Także uchwyciłaś piękne niebo .
Pozdrawiam i gonię czołówkę ...
Krzysiek
Miło Cię gościć.
Sporo jeszcze przed Tobą, relacja dzięki wiernym Czytelnikom była długa.
Ufam że dotrwasz do końca
gusia-s napisał(a):A ja już w PL. Wczoraj Chorwacja żegnała nas słoneczną pogodą i ciepełkiem ale woda w Jadranie stanowczo za zimna. Taki wrzesień no cóż.
Rejs zakończony wynikiem 112 mil w 6 dni, Kastela - Palmizana (Pakleni Otoci) -Komiza (Vis) - Palmizana - Milna (Brac) - Split - Kastela. Dodatkowo desant lądowy do Hvaru i Trogiru
Pogoda była w kratkę, Jadran za zimny dla mnie :/ Czasem dęło i bujało mocno. Choroba morska nie dopadła. Przez chwilkę towarzyszyły nam delfiny ale z uwagi na warunki (kamizelki, szelki) nie udało sie strzelić fotki.

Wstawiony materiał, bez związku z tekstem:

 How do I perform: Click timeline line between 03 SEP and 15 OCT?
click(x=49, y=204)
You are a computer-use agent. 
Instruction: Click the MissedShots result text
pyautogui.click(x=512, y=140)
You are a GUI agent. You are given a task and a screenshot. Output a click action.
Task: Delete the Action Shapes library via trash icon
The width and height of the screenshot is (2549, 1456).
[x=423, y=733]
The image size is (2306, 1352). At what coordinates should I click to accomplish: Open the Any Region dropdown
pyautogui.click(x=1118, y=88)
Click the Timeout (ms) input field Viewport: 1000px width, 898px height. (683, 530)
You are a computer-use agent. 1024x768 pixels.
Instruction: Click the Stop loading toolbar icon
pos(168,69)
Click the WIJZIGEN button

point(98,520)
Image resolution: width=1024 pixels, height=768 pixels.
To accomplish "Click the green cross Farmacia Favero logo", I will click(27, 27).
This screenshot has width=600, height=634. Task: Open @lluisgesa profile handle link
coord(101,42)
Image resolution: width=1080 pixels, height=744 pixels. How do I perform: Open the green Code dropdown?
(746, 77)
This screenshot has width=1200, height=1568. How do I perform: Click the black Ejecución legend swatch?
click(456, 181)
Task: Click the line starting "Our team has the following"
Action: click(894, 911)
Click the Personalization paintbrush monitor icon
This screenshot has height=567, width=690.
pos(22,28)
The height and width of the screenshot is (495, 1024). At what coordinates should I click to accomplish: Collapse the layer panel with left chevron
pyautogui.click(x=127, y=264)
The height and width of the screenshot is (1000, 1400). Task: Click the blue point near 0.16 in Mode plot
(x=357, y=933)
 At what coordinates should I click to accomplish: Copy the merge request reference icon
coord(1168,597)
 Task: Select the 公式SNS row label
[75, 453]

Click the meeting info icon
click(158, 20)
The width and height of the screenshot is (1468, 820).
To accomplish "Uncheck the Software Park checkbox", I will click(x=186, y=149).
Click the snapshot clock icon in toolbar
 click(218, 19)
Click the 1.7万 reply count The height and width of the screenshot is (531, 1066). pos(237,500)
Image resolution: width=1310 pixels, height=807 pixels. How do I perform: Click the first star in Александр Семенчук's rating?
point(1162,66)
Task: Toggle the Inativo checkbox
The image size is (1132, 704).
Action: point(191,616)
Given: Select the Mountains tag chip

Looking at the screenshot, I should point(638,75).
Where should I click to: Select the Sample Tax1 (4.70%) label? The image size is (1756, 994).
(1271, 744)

Ekipa była fajna, chętnie powtórzę przygodę a jeszcze chętniej w lipcu bądź sierpniu
lew napisał(a):.........pływałaś w sezonie? Nie widziałem cię
lew napisał(a):....." ciągły brak wiatru, dziki tłum w portach, wyścigi po ostatnie miejsca czy bojki. " Ten rok jakiś dziwny był: wiało ,lało, falowało i nie bylo wyścigów , bo wprowadzili rezerwację w portach, a nawet przed knajpami - kłódki na bojkach, "przywiązane" mooringi itp
beatabm napisał(a):... Tak mocno wiało że mieliście szelki i kamizelki?